(Goal of the exercise): In the items below, please change "filter" to "sort" in the lines between the one holding "The width and" and the one holding "pyautogui.click(x=91, y=45)", inclusive, and return only those lines with nothing else altered. Leave the pictures out.

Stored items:
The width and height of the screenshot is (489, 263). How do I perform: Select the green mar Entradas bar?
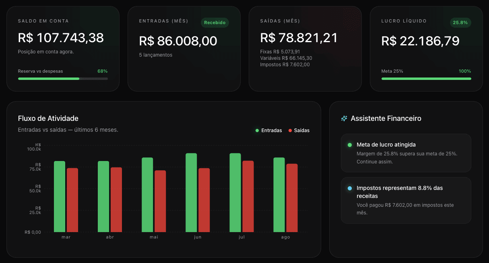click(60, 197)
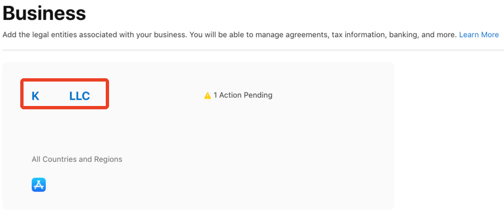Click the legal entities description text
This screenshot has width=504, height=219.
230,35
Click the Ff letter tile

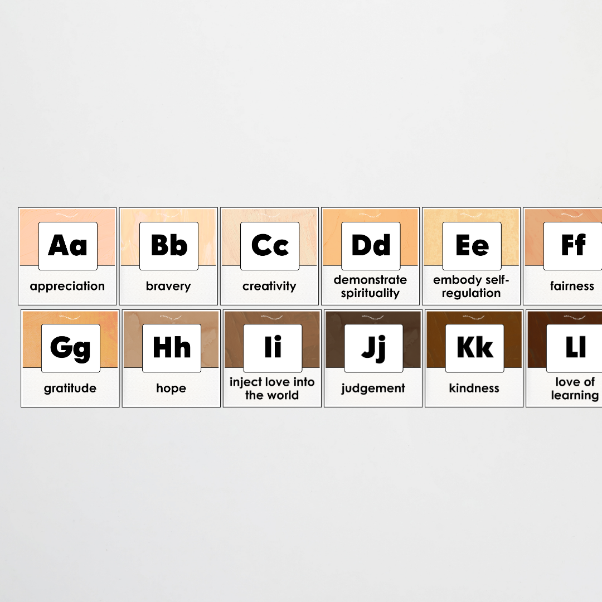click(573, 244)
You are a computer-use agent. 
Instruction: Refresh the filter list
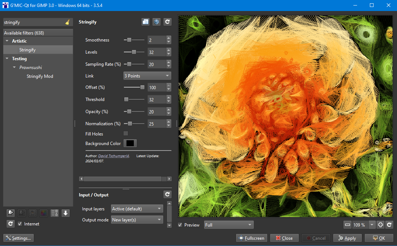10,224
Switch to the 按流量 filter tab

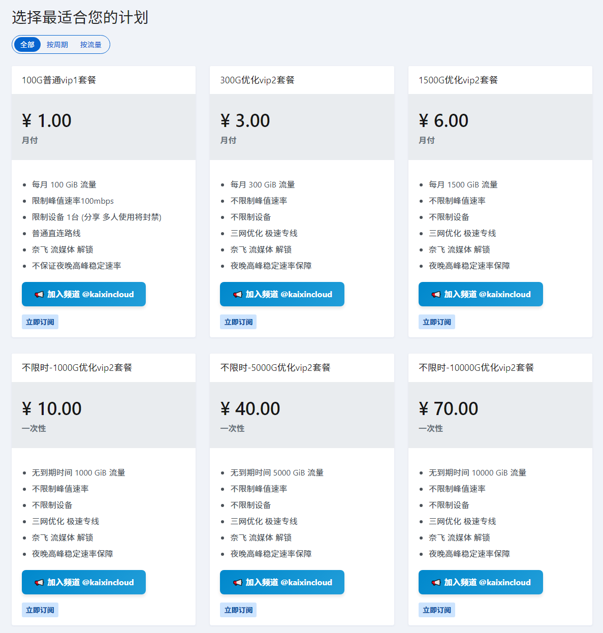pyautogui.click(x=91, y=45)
---
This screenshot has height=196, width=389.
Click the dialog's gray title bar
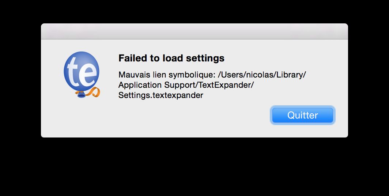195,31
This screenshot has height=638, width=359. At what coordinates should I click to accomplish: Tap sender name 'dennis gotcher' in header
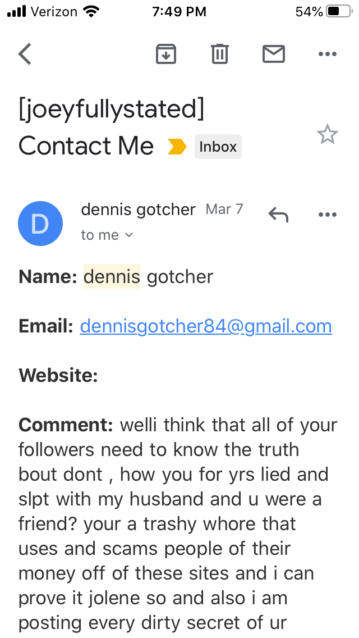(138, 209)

(Finished exercise):
The width and height of the screenshot is (489, 263). How do I perform: Select the green mar Entradas bar?
click(60, 197)
Click the legal entities description text
This screenshot has width=504, height=219.
230,35
Click the Ff letter tile

click(573, 244)
You are a computer-use agent. 
Instruction: Refresh the sort list
10,224
Switch to the 按流量 sort tab

pyautogui.click(x=91, y=45)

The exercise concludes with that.